**Information provided:**
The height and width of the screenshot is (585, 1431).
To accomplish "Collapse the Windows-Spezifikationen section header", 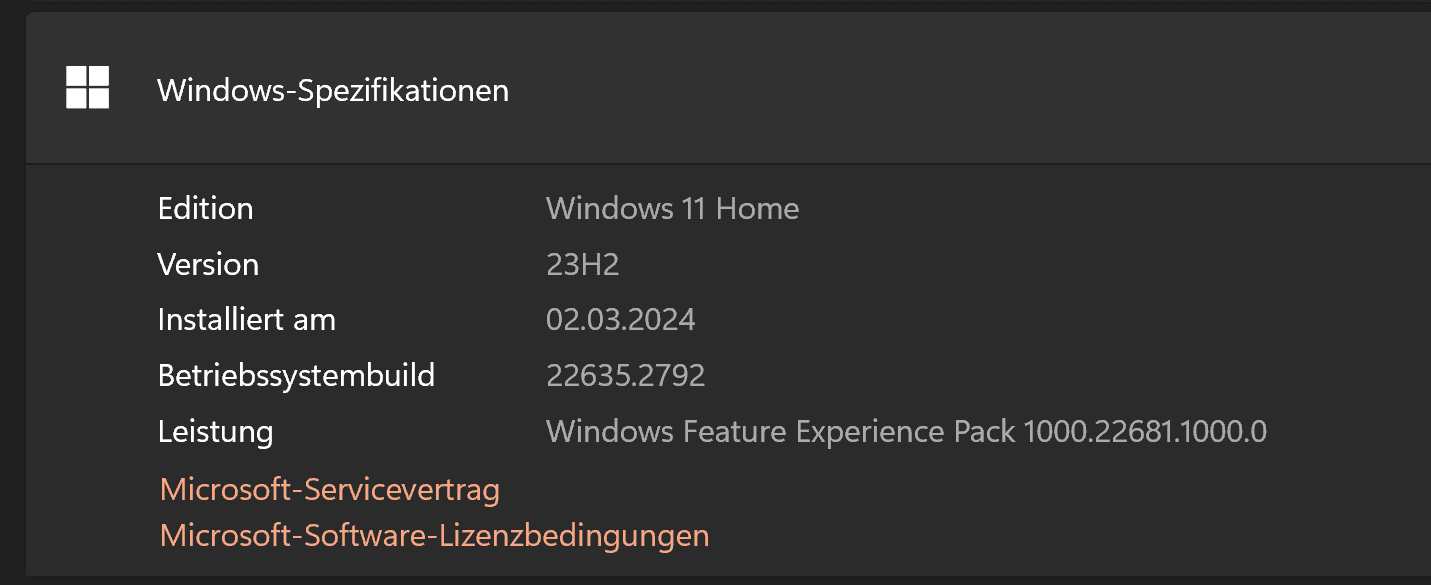I will 333,91.
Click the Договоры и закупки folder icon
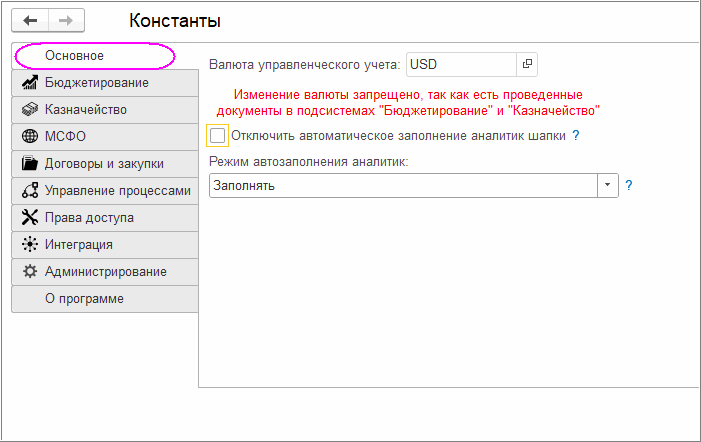 [29, 164]
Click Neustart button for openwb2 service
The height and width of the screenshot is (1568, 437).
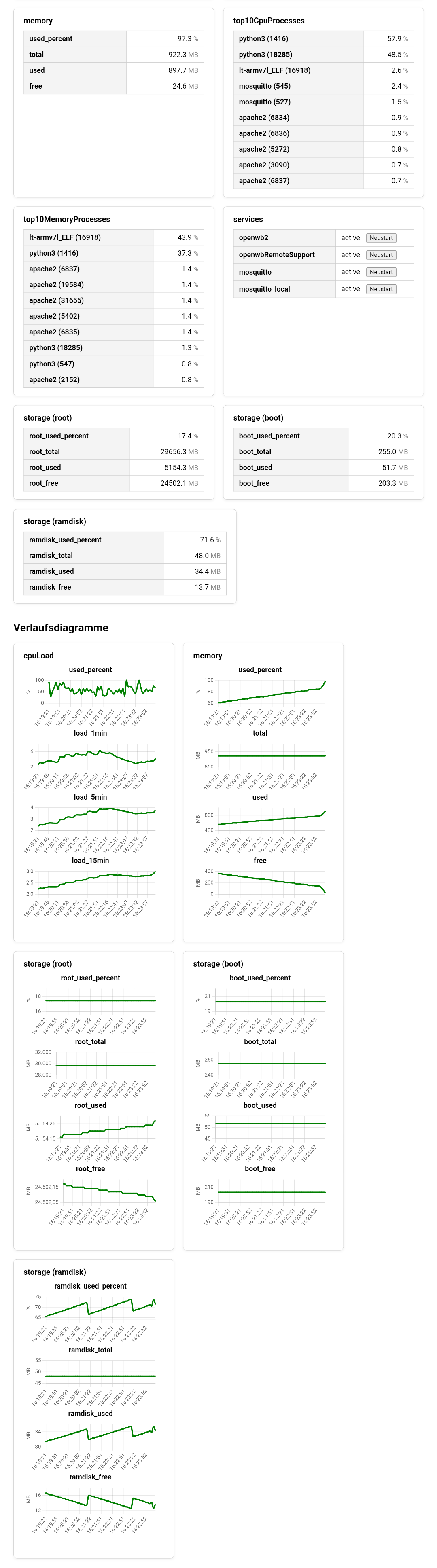click(381, 238)
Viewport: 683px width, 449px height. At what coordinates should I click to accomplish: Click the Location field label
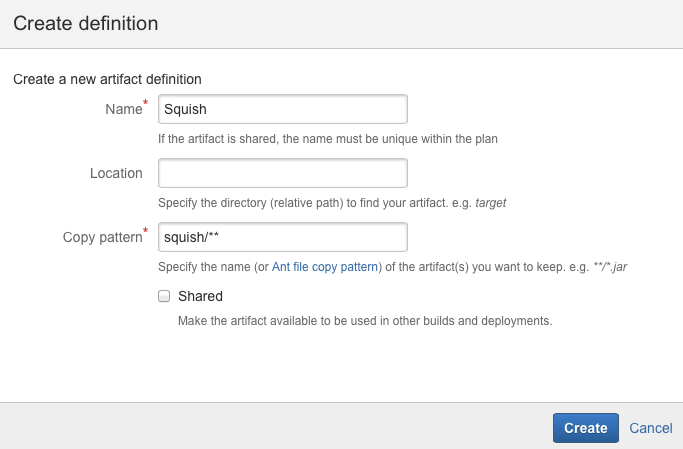(x=116, y=173)
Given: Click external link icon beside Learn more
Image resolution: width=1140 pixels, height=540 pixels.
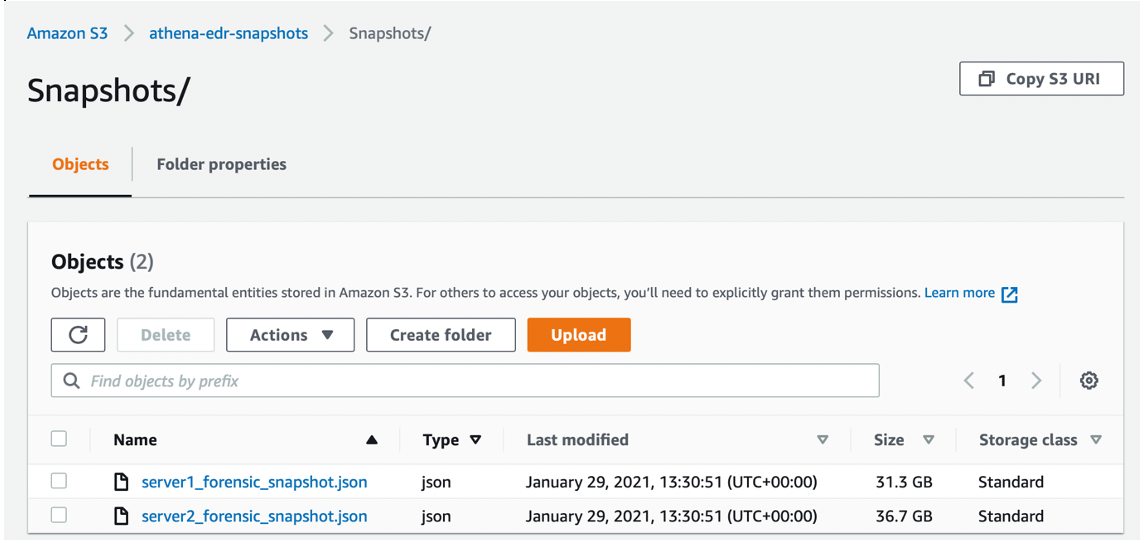Looking at the screenshot, I should [x=1009, y=294].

**Instructions to follow:** Only one part of the listing is wanted: the lines from the one containing "Click Neustart button for openwb2 service" through the one containing "Given: Click external", both included. Please transcribe it exactly, leaving out the pictures.

**Task result:**
Click Neustart button for openwb2 service
The height and width of the screenshot is (1568, 437).
click(381, 238)
Viewport: 683px width, 449px height. At what coordinates should I click to accomplish: Click the Location field label
(x=116, y=173)
Given: Click external link icon beside Learn more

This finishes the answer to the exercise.